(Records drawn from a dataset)

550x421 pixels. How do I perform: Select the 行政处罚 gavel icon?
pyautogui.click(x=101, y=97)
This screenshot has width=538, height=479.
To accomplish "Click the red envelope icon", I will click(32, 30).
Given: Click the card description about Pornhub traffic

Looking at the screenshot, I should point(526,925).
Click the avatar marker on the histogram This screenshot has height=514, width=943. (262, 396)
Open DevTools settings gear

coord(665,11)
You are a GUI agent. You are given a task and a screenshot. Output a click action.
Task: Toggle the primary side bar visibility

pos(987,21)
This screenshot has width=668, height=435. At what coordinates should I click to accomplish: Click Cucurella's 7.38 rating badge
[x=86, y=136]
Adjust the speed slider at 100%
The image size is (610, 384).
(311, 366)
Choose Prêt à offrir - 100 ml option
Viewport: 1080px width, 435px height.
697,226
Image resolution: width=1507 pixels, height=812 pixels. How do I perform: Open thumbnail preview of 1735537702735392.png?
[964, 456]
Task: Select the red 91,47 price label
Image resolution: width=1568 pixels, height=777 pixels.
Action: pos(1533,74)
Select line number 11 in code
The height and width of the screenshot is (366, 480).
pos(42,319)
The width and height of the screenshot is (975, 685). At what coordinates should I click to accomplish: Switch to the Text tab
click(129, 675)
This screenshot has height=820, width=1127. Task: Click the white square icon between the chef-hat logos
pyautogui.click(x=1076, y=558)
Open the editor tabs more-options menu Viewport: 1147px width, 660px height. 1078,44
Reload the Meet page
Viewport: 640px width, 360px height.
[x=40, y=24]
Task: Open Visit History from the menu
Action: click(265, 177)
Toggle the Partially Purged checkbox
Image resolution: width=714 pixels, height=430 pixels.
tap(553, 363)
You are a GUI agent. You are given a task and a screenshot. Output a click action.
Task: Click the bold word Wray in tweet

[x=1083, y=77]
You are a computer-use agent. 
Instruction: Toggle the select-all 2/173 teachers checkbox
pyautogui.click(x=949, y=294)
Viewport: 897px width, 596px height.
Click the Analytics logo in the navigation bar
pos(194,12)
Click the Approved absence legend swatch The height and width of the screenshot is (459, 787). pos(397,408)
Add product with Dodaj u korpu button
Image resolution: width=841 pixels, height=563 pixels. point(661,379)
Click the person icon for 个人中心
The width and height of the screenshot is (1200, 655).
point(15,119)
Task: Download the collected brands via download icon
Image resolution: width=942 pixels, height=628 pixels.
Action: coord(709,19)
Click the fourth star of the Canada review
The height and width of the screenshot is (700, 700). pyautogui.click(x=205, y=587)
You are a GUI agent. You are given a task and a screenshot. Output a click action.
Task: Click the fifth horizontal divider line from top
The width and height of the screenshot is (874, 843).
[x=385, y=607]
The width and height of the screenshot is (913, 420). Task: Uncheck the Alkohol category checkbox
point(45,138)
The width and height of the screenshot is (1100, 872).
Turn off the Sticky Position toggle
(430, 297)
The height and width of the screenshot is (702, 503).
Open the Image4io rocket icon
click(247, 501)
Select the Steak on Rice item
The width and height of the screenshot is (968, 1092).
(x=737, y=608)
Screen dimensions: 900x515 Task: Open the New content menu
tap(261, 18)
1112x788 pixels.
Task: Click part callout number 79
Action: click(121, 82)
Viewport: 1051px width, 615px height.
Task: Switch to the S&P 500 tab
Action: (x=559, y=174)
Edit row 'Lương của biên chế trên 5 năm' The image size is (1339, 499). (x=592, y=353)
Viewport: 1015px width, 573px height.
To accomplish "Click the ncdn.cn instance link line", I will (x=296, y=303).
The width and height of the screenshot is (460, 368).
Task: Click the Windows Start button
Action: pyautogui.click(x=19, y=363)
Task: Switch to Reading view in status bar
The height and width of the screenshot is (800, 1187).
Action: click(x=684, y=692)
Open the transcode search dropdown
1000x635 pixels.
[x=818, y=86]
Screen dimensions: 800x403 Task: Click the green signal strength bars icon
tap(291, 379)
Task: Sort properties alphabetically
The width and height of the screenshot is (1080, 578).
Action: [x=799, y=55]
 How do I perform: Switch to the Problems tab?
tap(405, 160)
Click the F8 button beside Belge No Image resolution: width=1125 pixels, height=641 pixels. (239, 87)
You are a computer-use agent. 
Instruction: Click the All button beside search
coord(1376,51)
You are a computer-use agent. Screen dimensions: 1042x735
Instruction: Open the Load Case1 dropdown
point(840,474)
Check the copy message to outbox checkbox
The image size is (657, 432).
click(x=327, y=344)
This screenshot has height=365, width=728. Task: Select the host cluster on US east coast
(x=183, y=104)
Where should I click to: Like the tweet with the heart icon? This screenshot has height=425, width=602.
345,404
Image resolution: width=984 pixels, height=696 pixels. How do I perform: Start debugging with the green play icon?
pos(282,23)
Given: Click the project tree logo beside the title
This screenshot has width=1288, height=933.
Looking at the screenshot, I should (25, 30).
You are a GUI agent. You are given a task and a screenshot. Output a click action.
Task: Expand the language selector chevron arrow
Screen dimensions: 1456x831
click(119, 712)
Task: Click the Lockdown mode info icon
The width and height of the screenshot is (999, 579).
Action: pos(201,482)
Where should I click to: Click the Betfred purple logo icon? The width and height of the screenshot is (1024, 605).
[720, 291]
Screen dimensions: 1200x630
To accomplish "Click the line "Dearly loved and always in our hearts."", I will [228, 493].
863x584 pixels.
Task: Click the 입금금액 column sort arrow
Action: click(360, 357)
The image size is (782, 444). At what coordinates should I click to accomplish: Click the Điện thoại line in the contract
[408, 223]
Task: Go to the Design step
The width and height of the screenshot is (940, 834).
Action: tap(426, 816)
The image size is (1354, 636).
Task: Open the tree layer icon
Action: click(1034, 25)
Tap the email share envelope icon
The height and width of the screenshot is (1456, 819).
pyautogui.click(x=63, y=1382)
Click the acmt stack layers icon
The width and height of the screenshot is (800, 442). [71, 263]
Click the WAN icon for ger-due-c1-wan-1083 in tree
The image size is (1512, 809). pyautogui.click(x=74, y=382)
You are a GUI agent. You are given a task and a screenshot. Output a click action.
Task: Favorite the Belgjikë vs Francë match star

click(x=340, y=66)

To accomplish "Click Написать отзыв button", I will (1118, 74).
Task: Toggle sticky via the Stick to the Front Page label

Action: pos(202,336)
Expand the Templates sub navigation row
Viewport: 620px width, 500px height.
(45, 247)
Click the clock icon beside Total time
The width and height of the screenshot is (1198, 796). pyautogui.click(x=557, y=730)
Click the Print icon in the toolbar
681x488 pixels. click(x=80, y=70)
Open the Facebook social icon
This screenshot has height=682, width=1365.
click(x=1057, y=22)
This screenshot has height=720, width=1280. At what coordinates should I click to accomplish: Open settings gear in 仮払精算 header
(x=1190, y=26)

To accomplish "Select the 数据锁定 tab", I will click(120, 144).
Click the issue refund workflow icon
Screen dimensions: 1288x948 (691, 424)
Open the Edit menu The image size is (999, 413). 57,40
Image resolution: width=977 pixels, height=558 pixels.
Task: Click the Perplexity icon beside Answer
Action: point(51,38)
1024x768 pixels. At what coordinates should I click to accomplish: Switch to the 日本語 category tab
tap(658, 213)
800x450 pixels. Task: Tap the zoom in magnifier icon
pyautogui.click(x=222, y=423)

Task: Each line above that contains the string "envelope" counts once; give the number of such lines and nothing more.

Final answer: 2